The median age in the village was 42.7 years. 21.6% of residents were under the age of 18; 7.3% were between the ages of 18 and 24; 25.2% were from 25 to 44; 34.3% were from 45 to 64; and 11.6% were 65 years of age or older. The gender makeup of the village was 51.6% male and 48.4% female.

===2000 census===
As of the census of 2000, there were 4,415 people, 1,671 households, and 1,253 families living in the village. The population density was 3,391.9 PD/sqmi. There were 1,733 housing units at an average density of 1,331.4 /sqmi. The racial makeup of the village was 97.76% White, 0.41% African American, 0.11% Native American, 0.59% Asian, 0.07% Pacific Islander, 0.25% from other races, and 0.82% from two or more races. Hispanic or Latino of any race were 1.04% of the population.
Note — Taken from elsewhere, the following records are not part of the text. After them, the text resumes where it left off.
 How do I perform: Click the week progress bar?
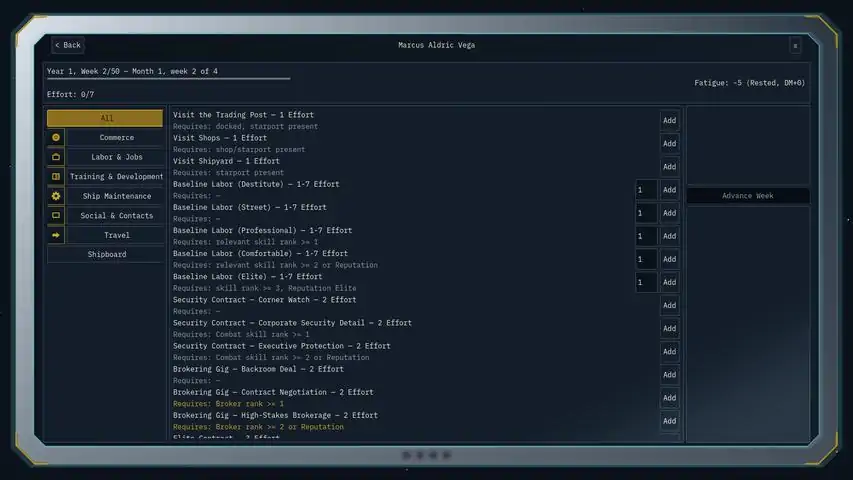[168, 79]
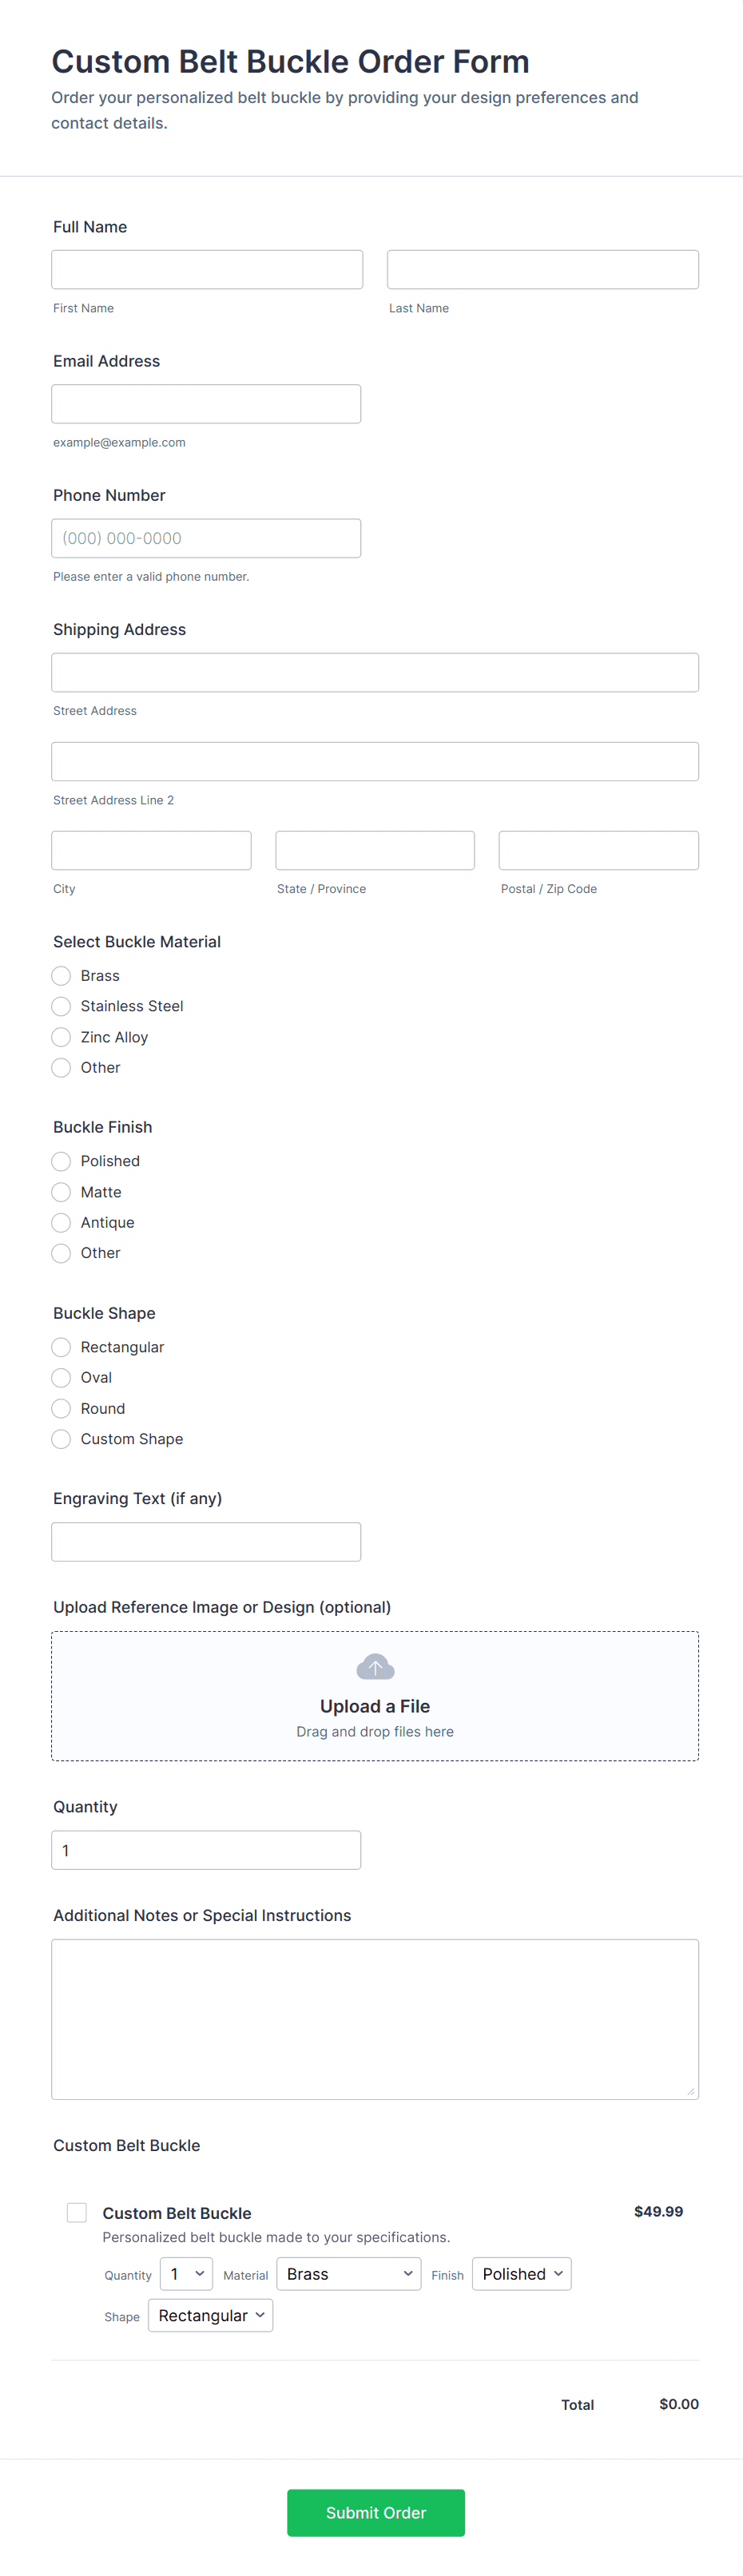This screenshot has width=743, height=2576.
Task: Tick the Custom Belt Buckle product checkbox
Action: 77,2212
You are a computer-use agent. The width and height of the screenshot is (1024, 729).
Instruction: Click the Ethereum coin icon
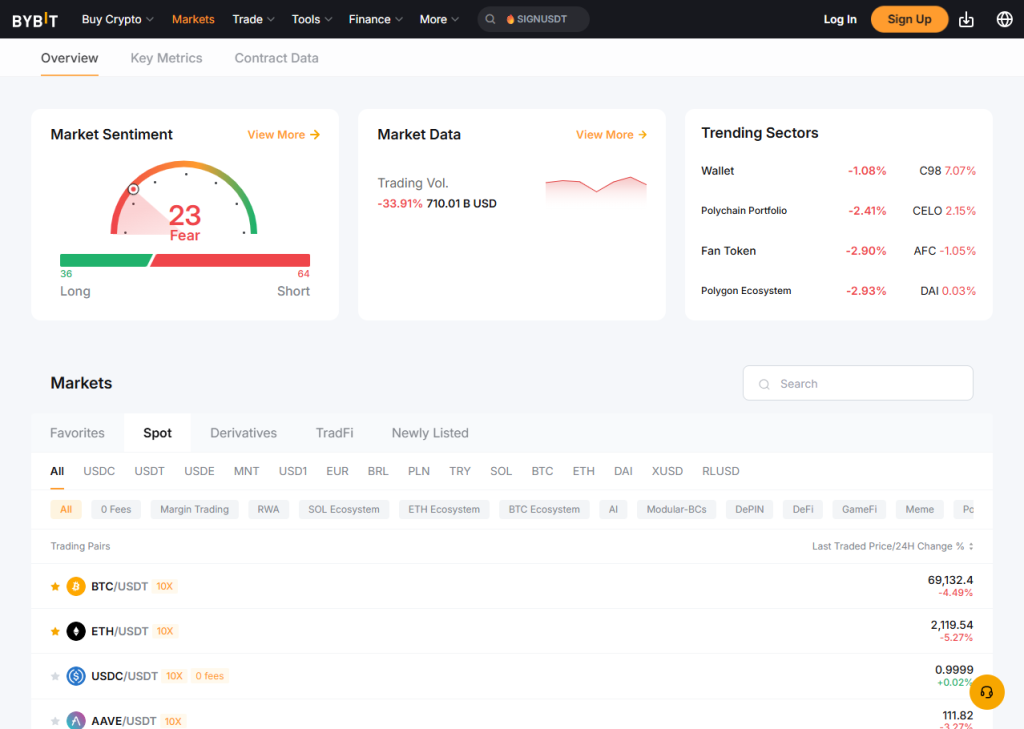coord(76,631)
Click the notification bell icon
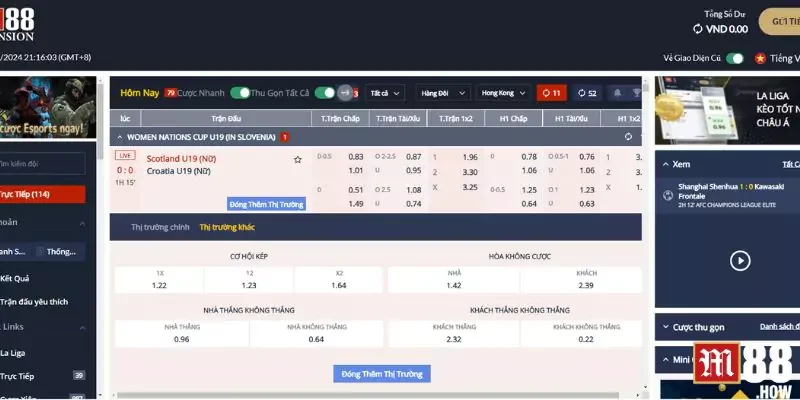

There were 1,671 households, out of which 35.8% had children under the age of 18 living with them, 63.9% were married couples living together, 7.5% had a female householder with no husband present, and 25.0% were non-families. 20.0% of all households were made up of individuals, and 5.2% had someone living alone who was 65 years of age or older. The average household size was 2.64 and the average family size was 3.06.
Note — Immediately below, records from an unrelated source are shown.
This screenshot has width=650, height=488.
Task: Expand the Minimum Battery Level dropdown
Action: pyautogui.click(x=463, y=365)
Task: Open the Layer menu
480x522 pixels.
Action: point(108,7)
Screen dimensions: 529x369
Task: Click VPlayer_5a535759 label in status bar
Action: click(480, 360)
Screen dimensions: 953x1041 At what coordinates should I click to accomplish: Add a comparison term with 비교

In the village, the population was spread out, with 25.5% under the age of 18, 6.0% from 18 to 24, 33.2% from 25 to 44, 27.8% from 45 to 64, and 7.5% who were 65 years of age or older. The median age was 38 years. For every 100 females, there were 103.1 males. For every 100 females age 18 and over, there were 102.2 males.

The median income for a household in the village was $65,682, and the median income for a family was $70,893. Males had a median income of $50,054 versus $32,342 for females. The per capita income for the village was $30,026. About 2.2% of families and 2.7% of the population were below the poverty line, including 3.0% of those under age 18 and 4.1% of those age 65 or over.

==Education==
It is within the Walled Lake Consolidated Schools. Guest Elementary School and Loon Lake Elementary School serve portions of Wolverine Lake. Portions are zoned to James R. Geisler Middle School, and portions are zoned to Sarah Banks Middle School. All of Wolverine Lake is zoned to Walled Lake Central High School.